(MATERIAL TO PROCESS):
[Start of section]
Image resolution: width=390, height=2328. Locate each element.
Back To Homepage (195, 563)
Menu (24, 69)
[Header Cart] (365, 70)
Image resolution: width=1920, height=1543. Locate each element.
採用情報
[End of section]
[Start of section]
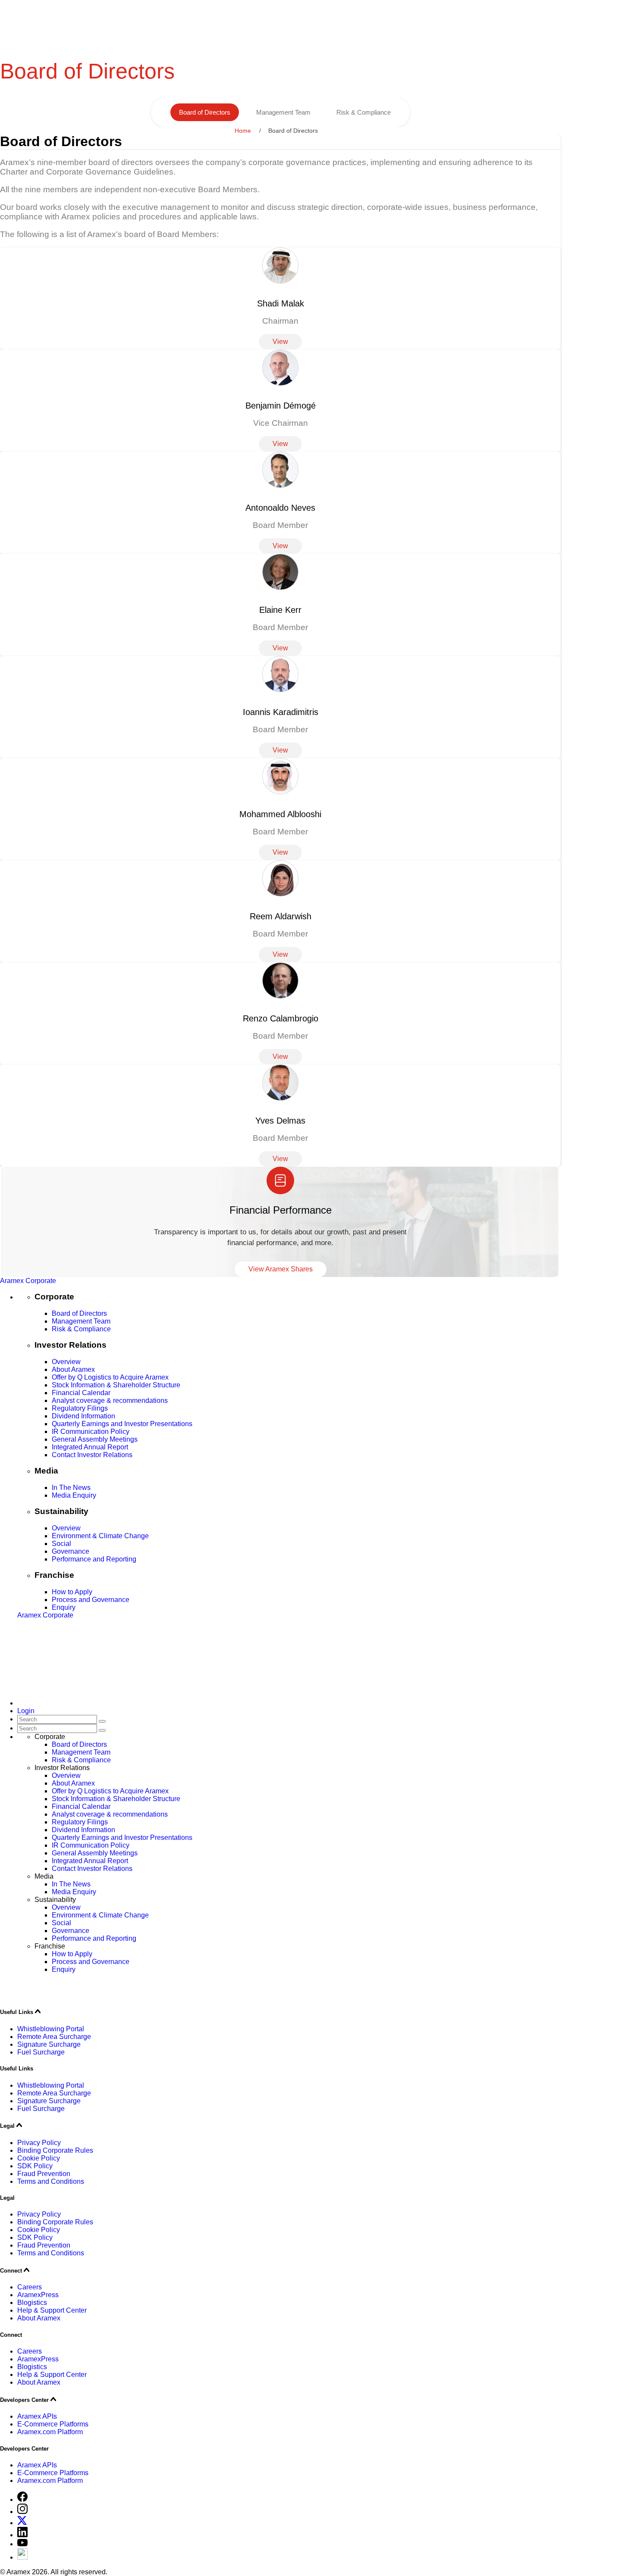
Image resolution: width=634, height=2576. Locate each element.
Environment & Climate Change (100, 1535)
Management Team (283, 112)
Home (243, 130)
[End of section]
(WHAT IS BEING ASKED): Where the string "element" occurs in the data, return the whole line.

(RESULT BELOW):
Image resolution: width=390, height=2328. Locate each element.
Image resolution: width=1920, height=1543. Locate each element.
Image resolution: width=634, height=2576. Locate each element.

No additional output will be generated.